--- WORK TASK ---
For this exercise, write out only the lines of the entries below from the one with "Select the chest size value 26" up to and including the one with "You are a GUI", exactly as they are. Pictures stay out.

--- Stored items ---
· · · · ·
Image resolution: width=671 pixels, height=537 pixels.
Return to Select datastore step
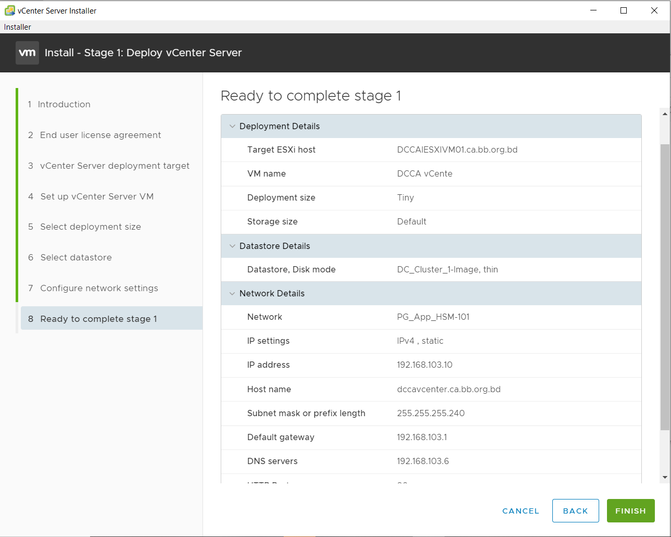[x=76, y=257]
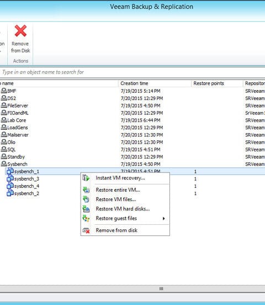Click the Restore VM hard disks icon
This screenshot has height=305, width=265.
pos(86,209)
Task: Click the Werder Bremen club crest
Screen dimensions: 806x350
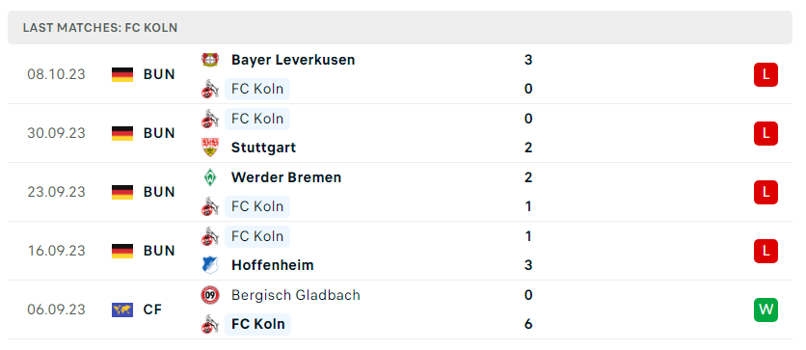Action: [x=210, y=177]
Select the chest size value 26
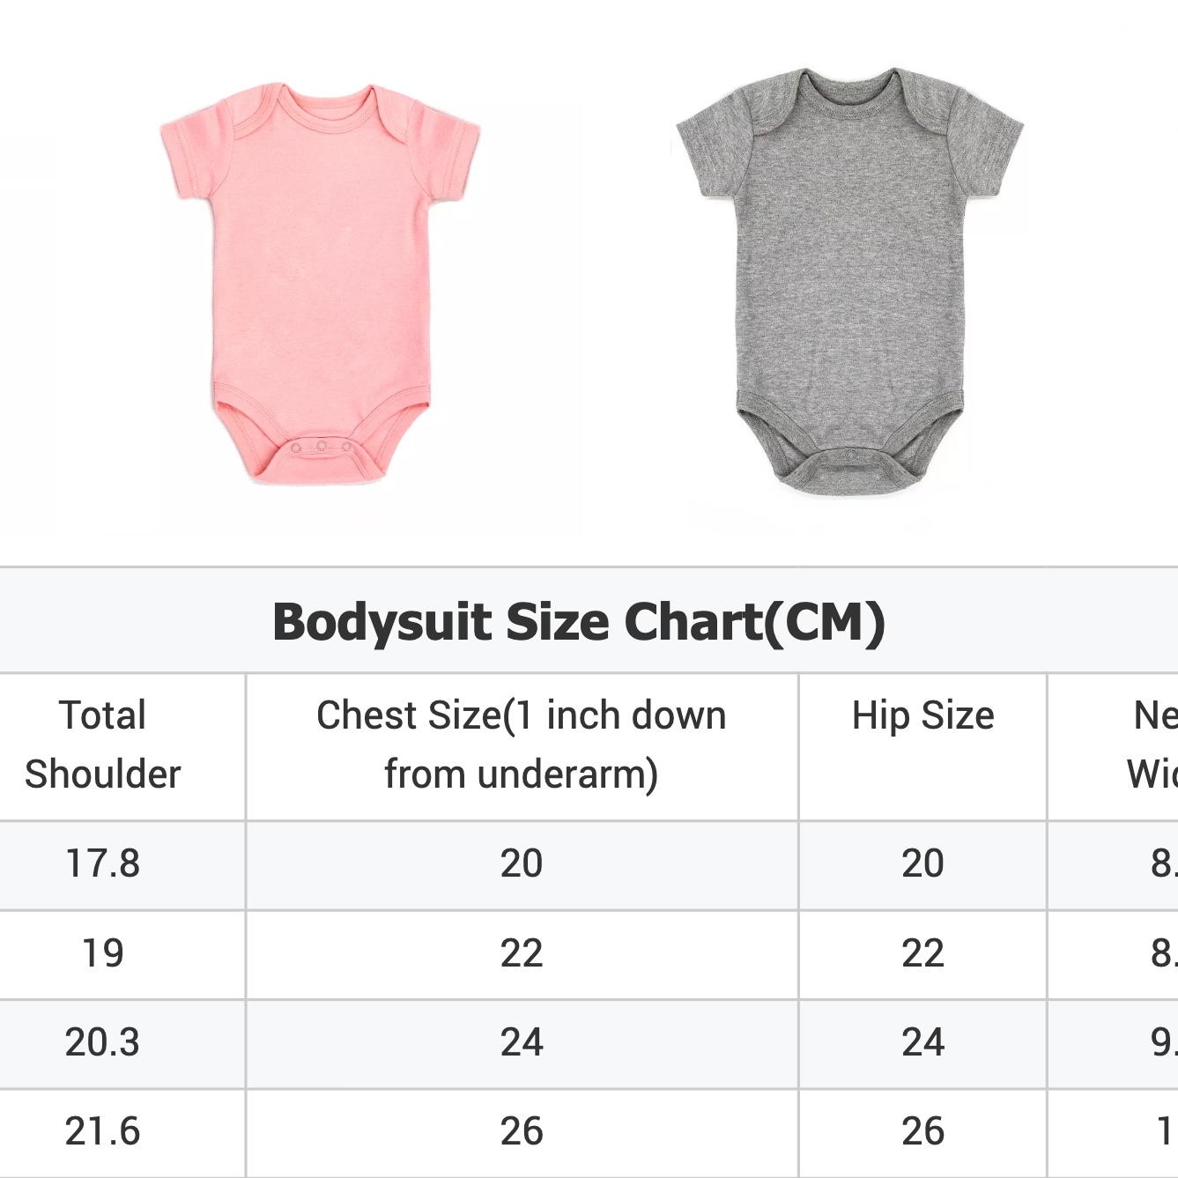This screenshot has width=1178, height=1178. (x=522, y=1131)
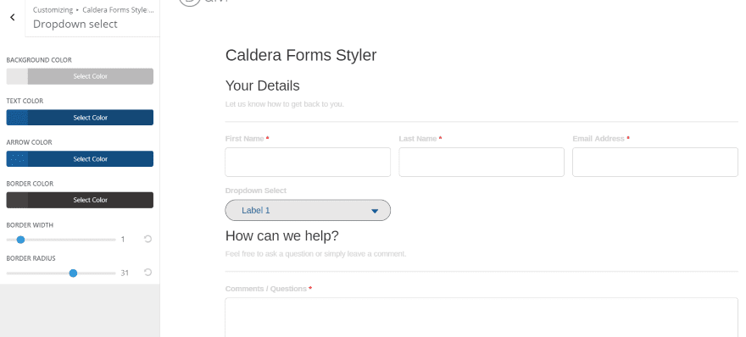Screen dimensions: 746x337
Task: Click the Border Radius slider handle
Action: pyautogui.click(x=73, y=273)
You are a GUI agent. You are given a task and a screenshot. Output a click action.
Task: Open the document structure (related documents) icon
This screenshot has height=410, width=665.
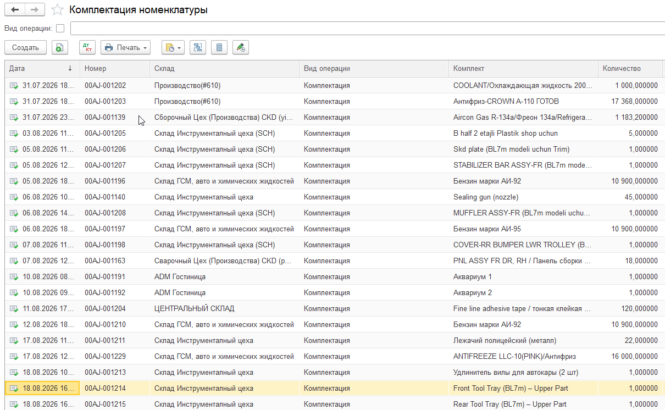point(197,48)
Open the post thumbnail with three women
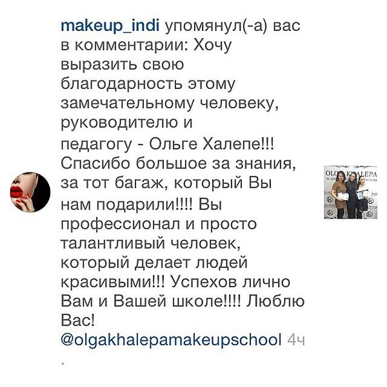This screenshot has width=387, height=387. tap(350, 192)
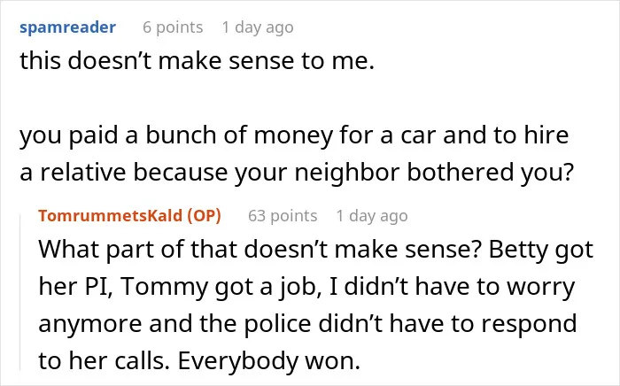Click the 6 points score label

tap(173, 27)
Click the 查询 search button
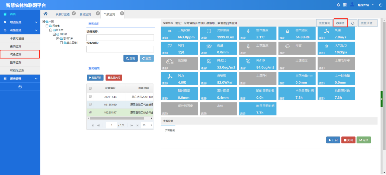Screen dimensions: 386x175 [x=130, y=59]
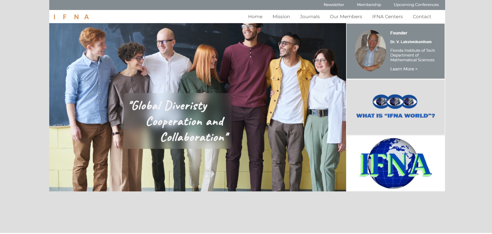Open the Our Members menu item
492x234 pixels.
point(346,17)
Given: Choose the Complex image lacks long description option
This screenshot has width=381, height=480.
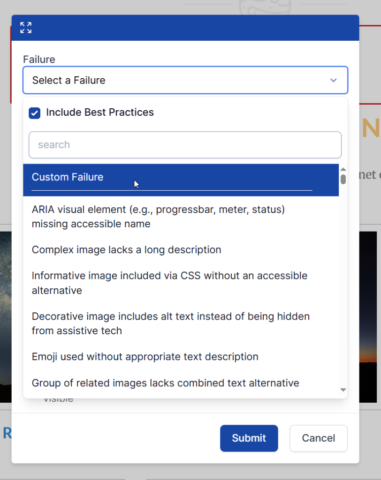Looking at the screenshot, I should 126,250.

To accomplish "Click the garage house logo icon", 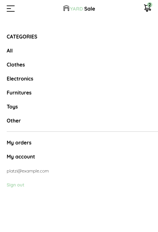I will [66, 8].
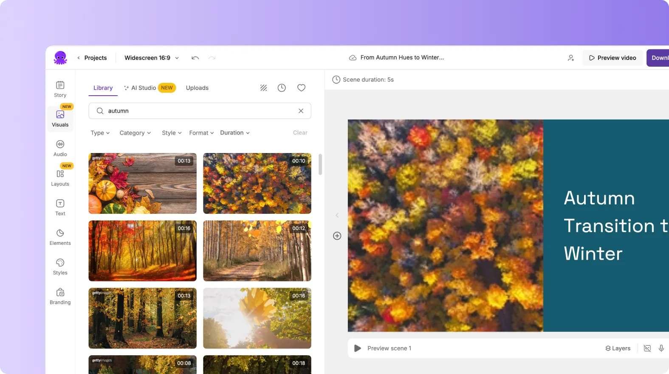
· · · · ·
--- ANSWER TO THIS PROBLEM ---
Select the chest size value 26
This screenshot has width=1178, height=1178. (x=522, y=1131)
Screen dimensions: 746x337
Task: Click the Border Radius slider handle
Action: pyautogui.click(x=73, y=273)
You are a GUI agent. You are given a task and a screenshot. Output a click action.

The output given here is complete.